## WHAT YOU WILL DO
Using the material below, return exactly the lines between the one holding "You are a computer-use" and the one holding "Instruction: Select the", inclusive, and no others.

*** RECORDS FOR THE EXERCISE Section Begins ***

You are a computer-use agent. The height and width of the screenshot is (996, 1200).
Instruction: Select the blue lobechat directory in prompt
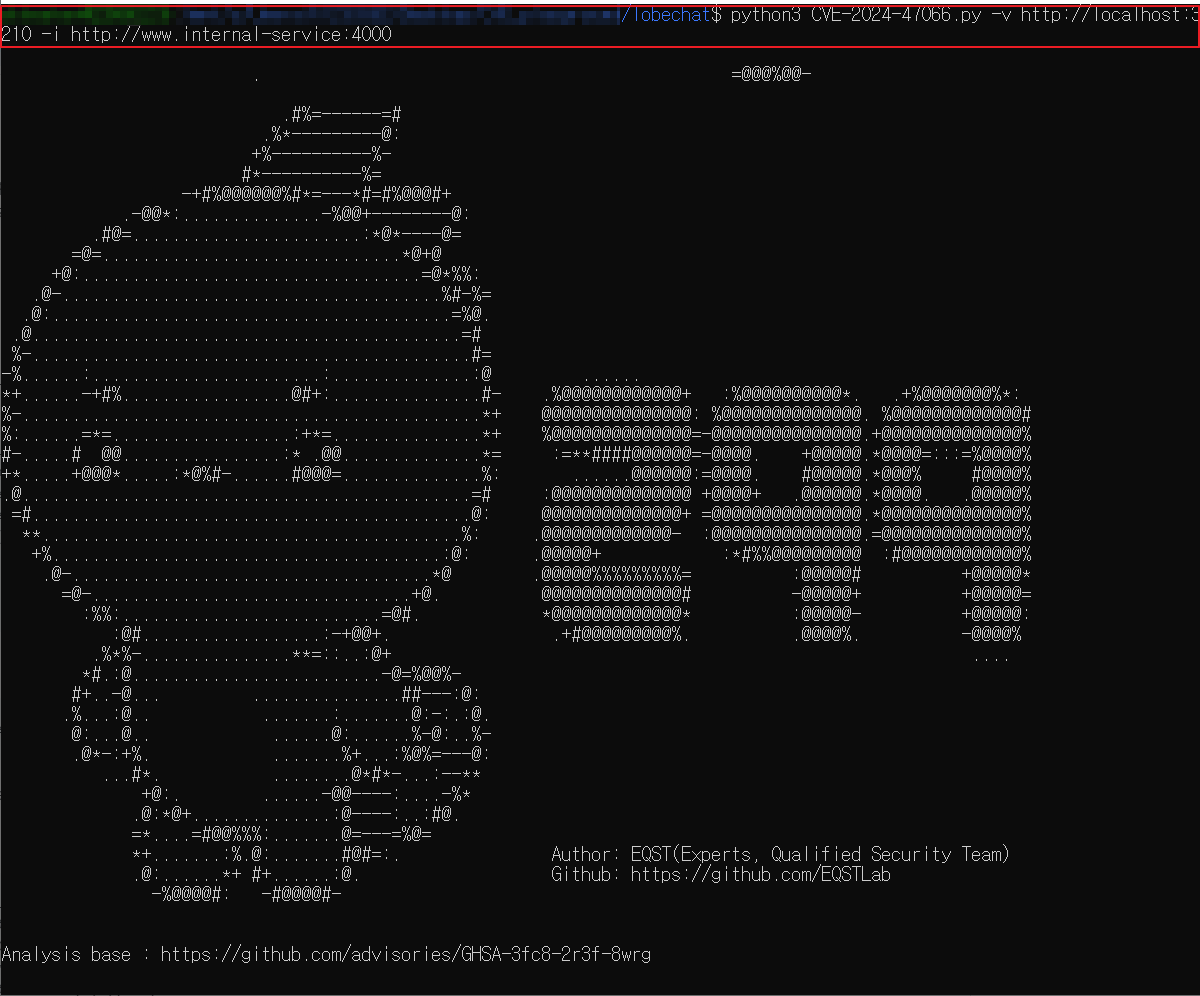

*** RECORDS FOR THE EXERCISE Section Ends ***
*** RECORDS FOR THE EXERCISE Section Begins ***

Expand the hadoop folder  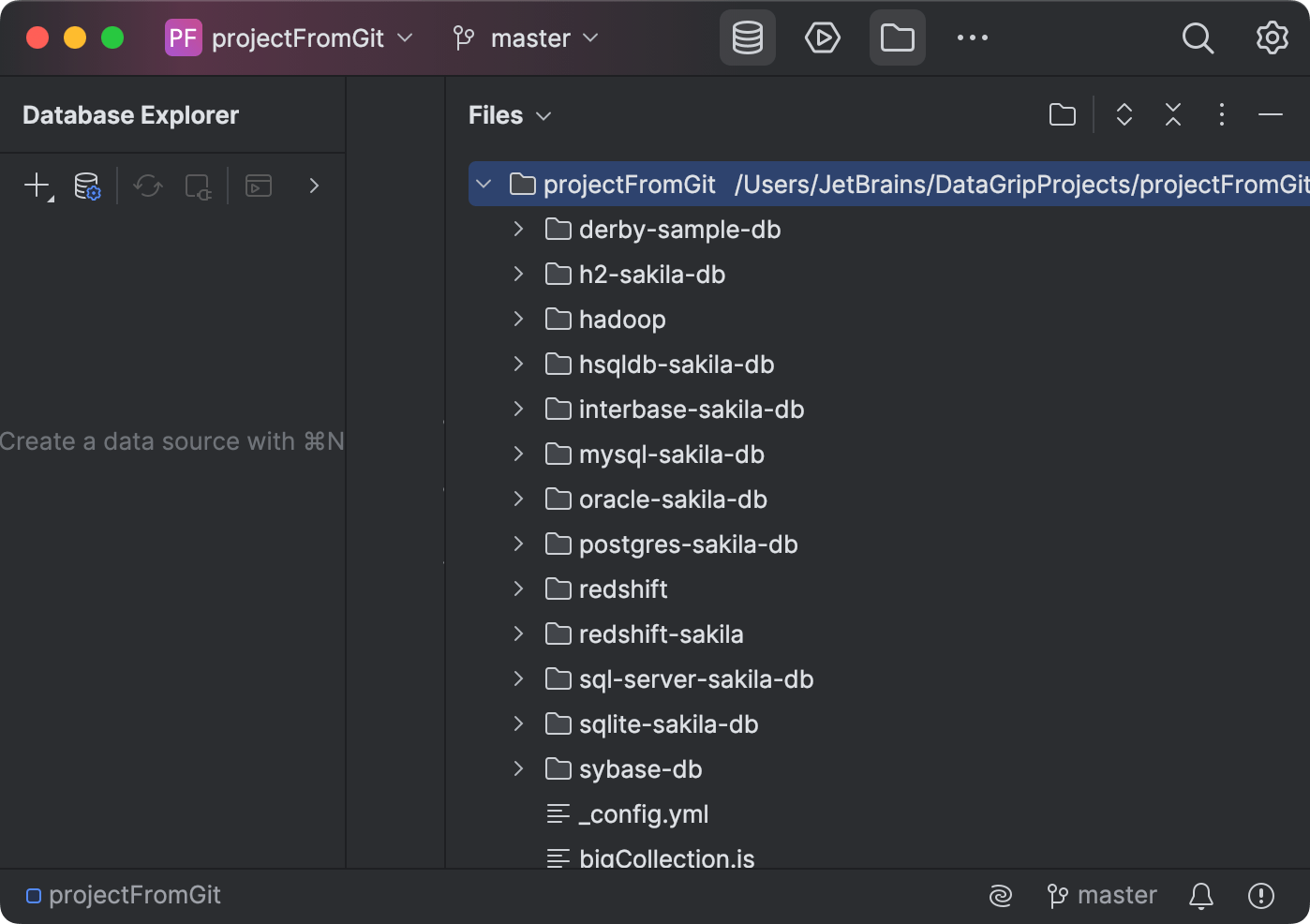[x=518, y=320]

*** RECORDS FOR THE EXERCISE Section Ends ***
*** RECORDS FOR THE EXERCISE Section Begins ***

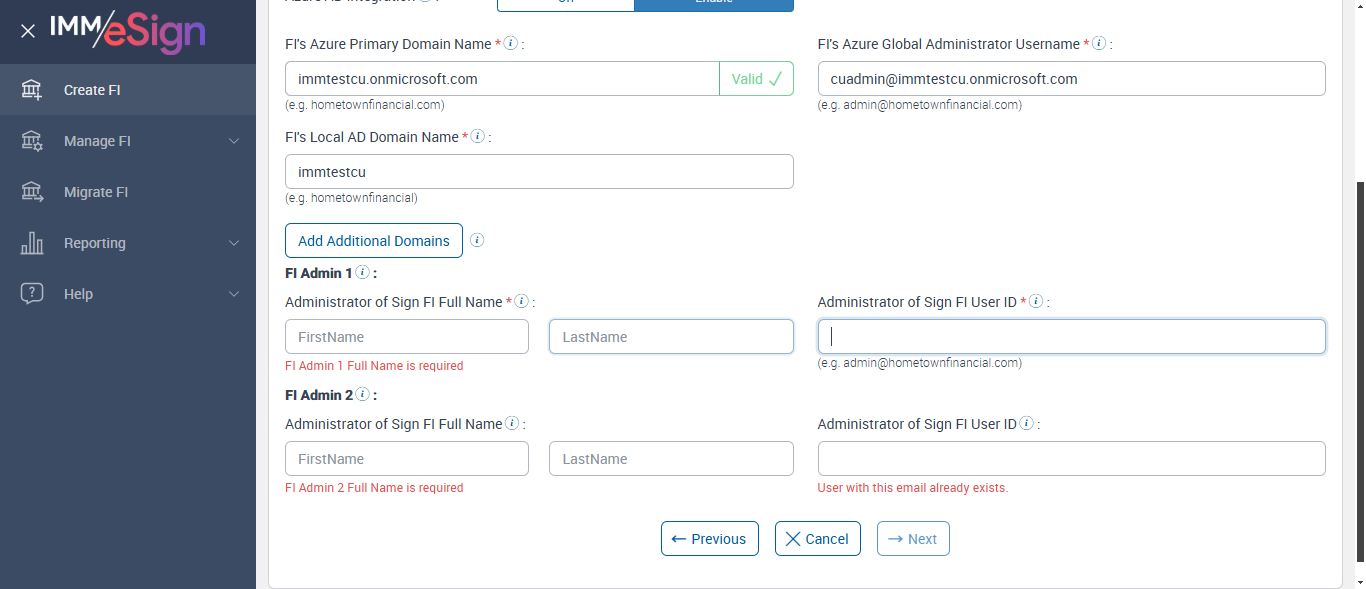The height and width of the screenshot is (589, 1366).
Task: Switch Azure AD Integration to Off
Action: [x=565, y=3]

*** RECORDS FOR THE EXERCISE Section Ends ***

## SOLUTION TO THE PROBLEM
You are a computer-use agent. The height and width of the screenshot is (996, 1200).
Instruction: Select the blue lobechat directory in prompt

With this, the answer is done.